(Data records begins)
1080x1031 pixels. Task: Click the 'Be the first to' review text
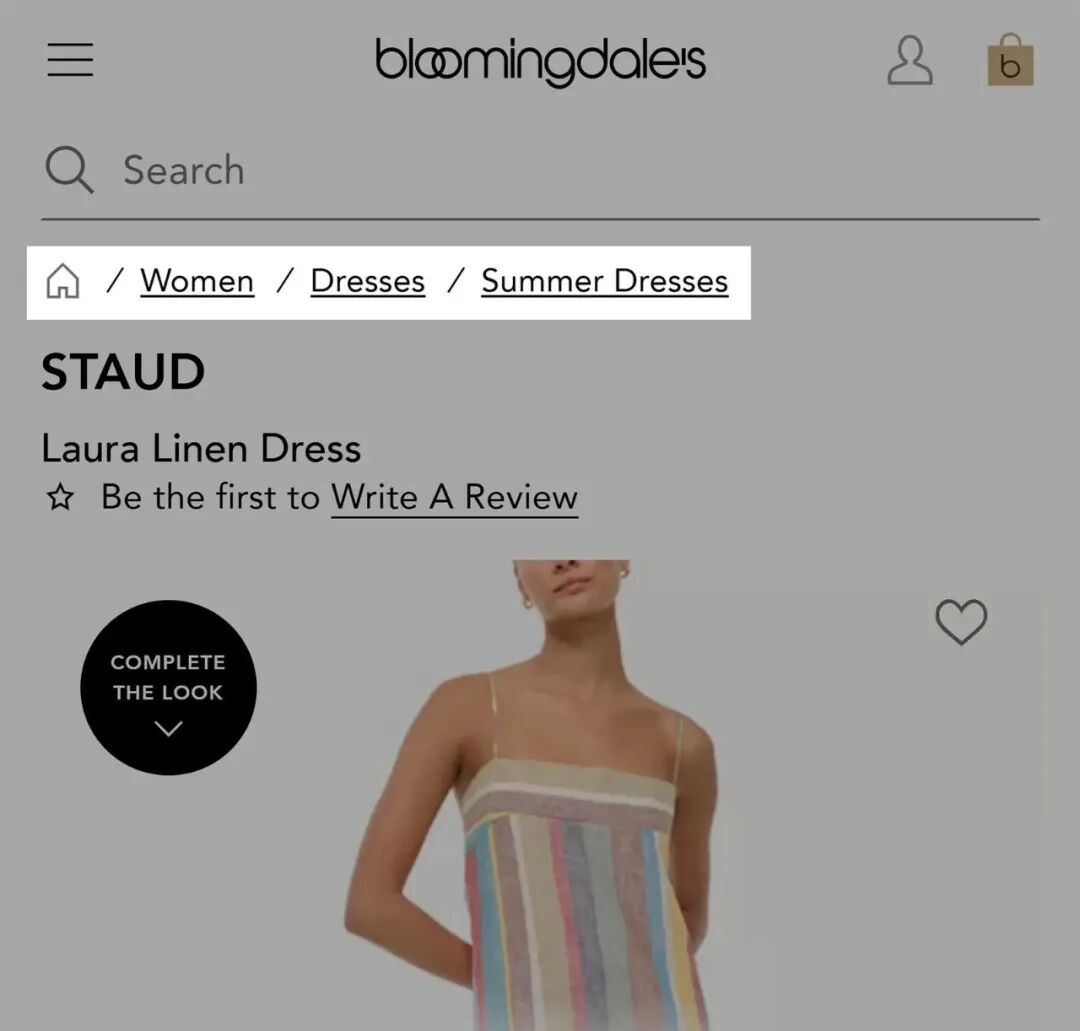pyautogui.click(x=210, y=497)
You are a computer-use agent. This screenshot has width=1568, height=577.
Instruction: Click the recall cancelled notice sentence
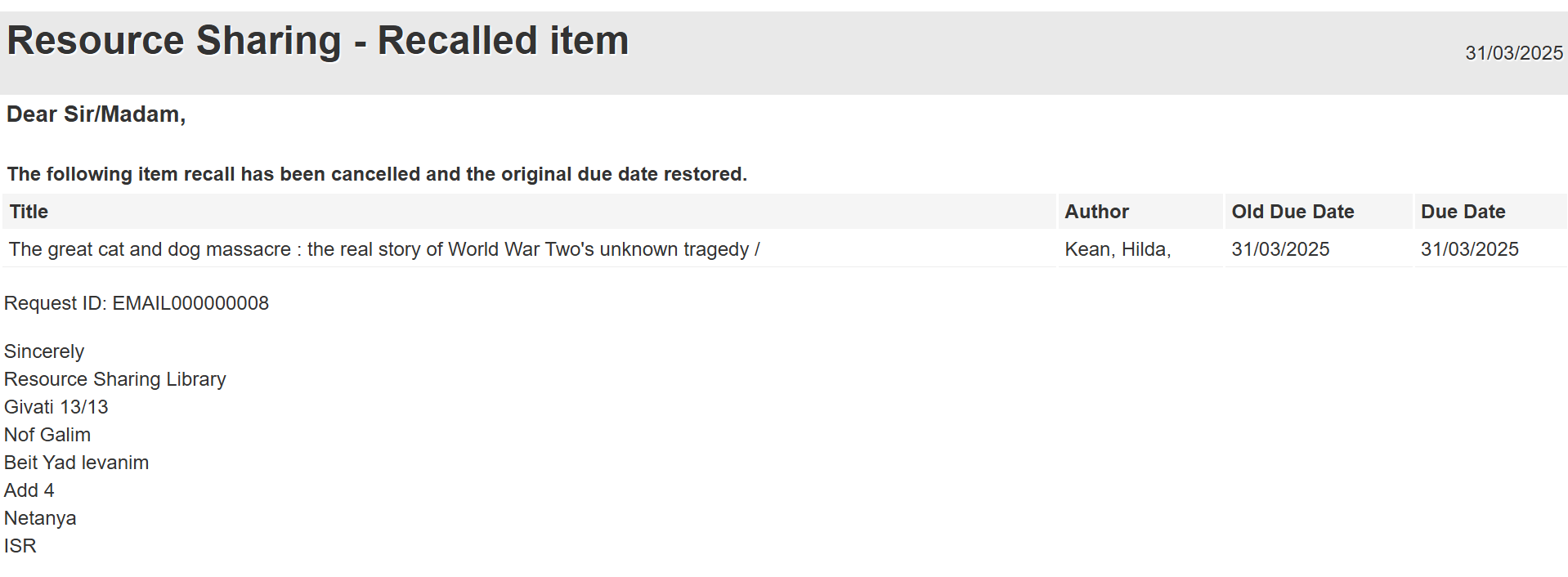tap(377, 174)
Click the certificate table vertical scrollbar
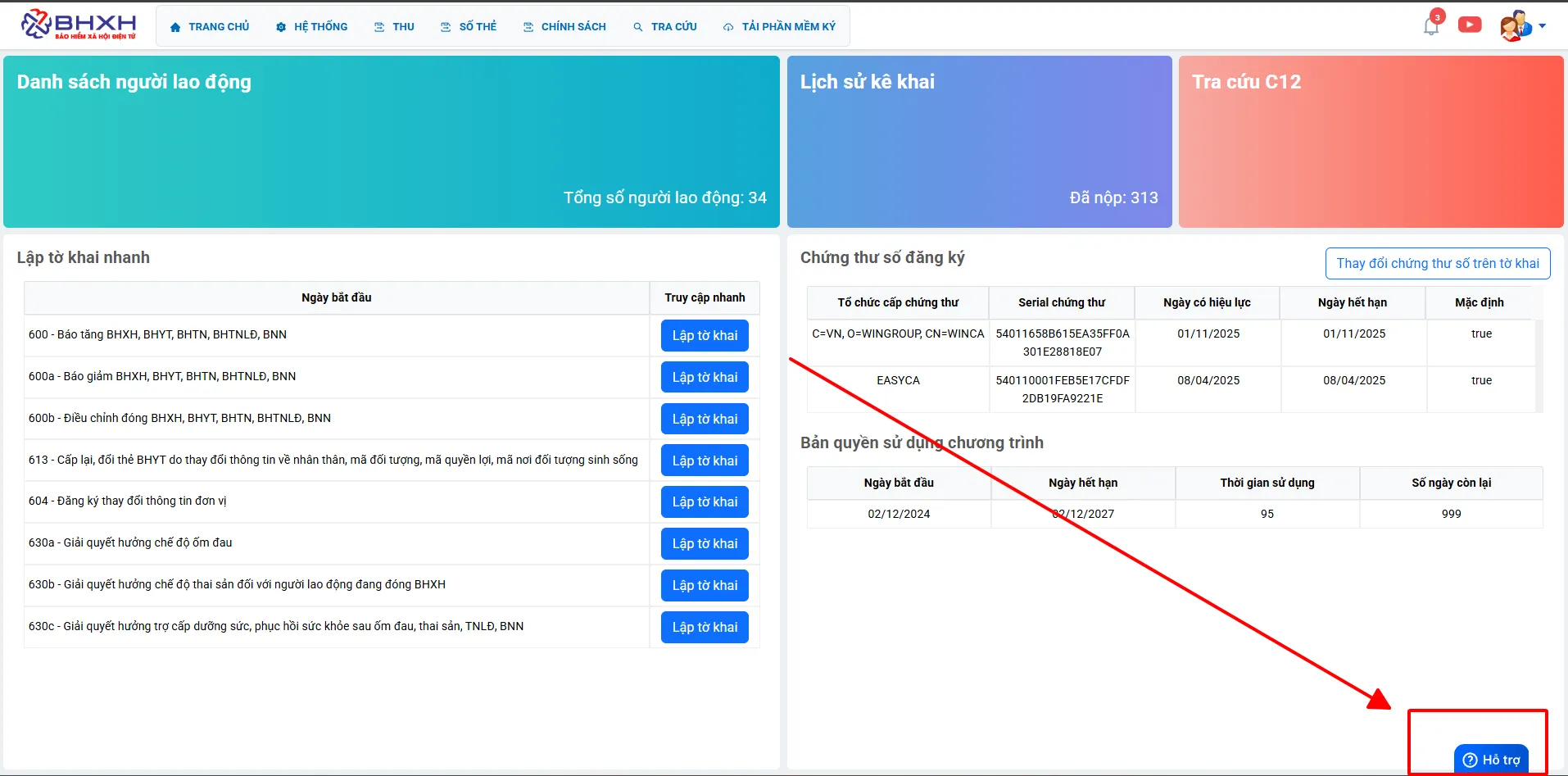The width and height of the screenshot is (1568, 776). pyautogui.click(x=1539, y=365)
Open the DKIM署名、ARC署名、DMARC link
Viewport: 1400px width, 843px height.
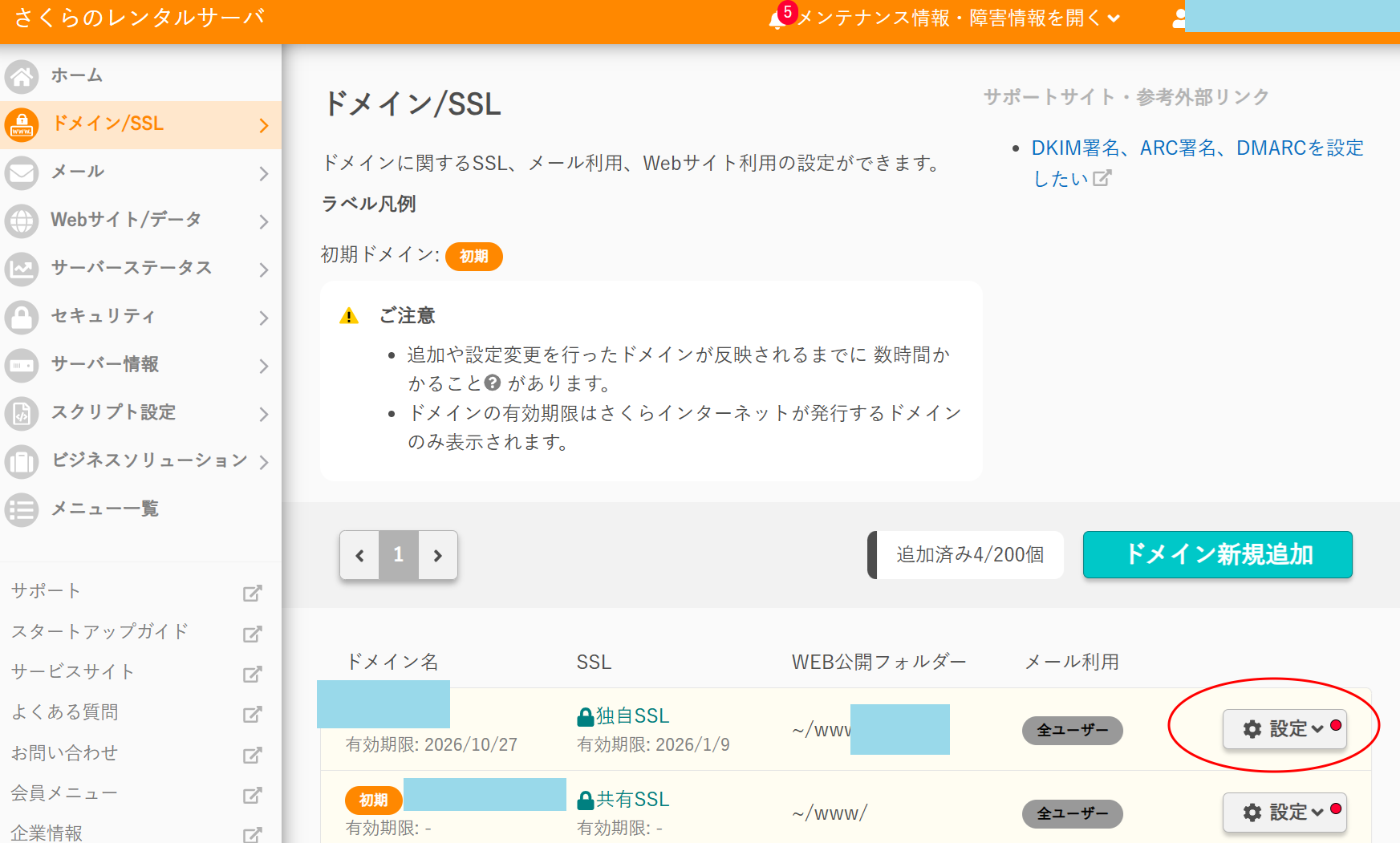coord(1196,148)
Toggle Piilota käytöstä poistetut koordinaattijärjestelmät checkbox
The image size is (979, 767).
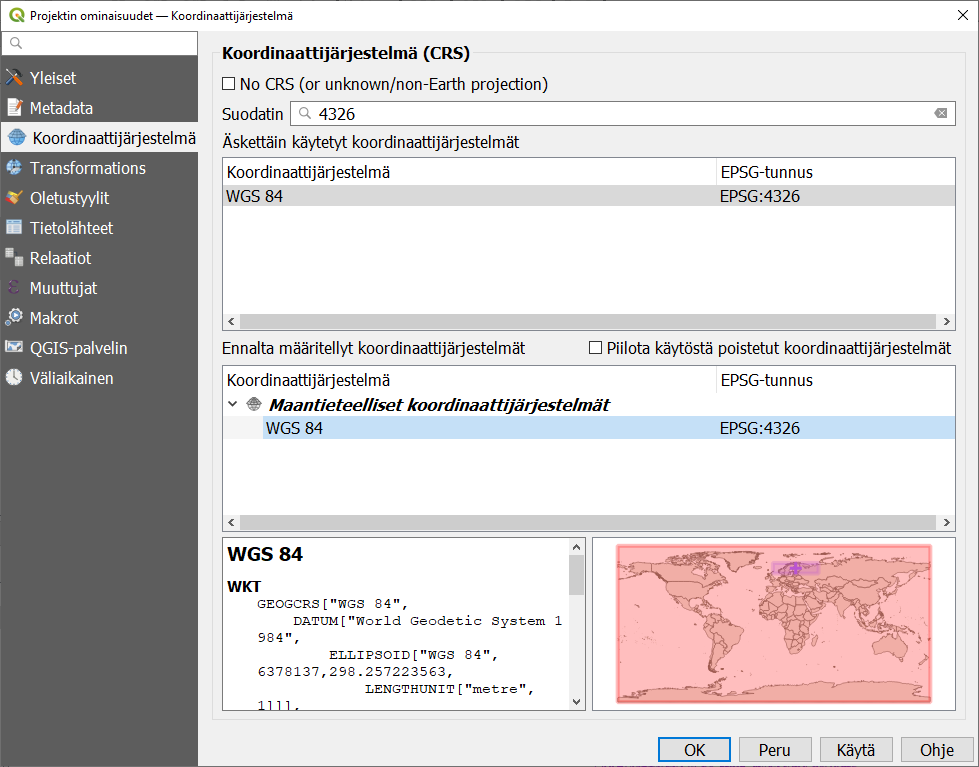(596, 348)
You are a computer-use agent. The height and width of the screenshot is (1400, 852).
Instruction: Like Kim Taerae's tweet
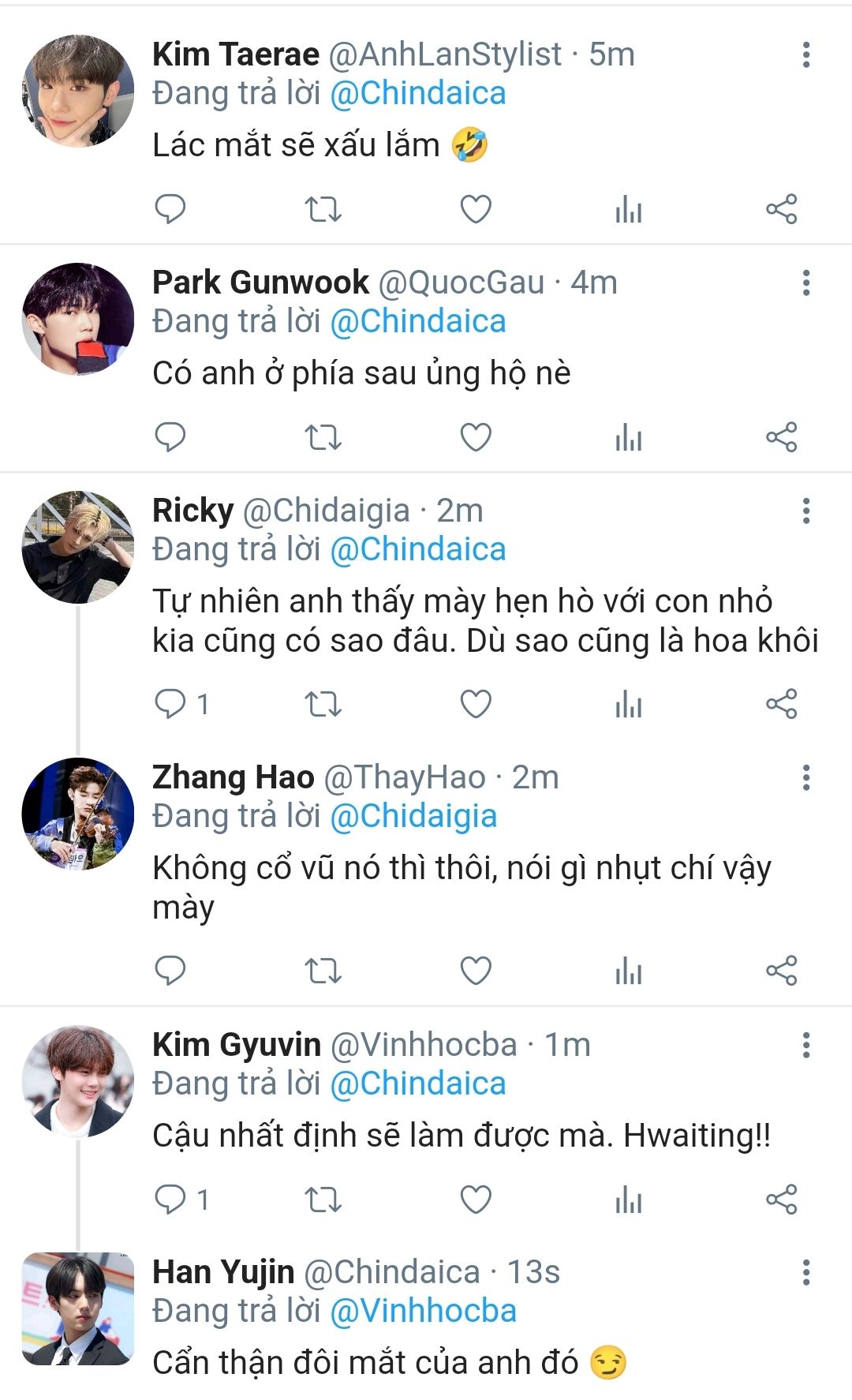[x=476, y=209]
(Data records ends)
- _Work to be completed_:
Reproduce exactly, and only, the lines from the one holding "The image size is (979, 767)." through the final line of the entries. Do not include the pictures.

- _Solution for this exercise_:
The image size is (979, 767).
(596, 348)
You are a computer-use agent. The height and width of the screenshot is (1400, 852).
Instruction: Like Kim Taerae's tweet
[x=476, y=209]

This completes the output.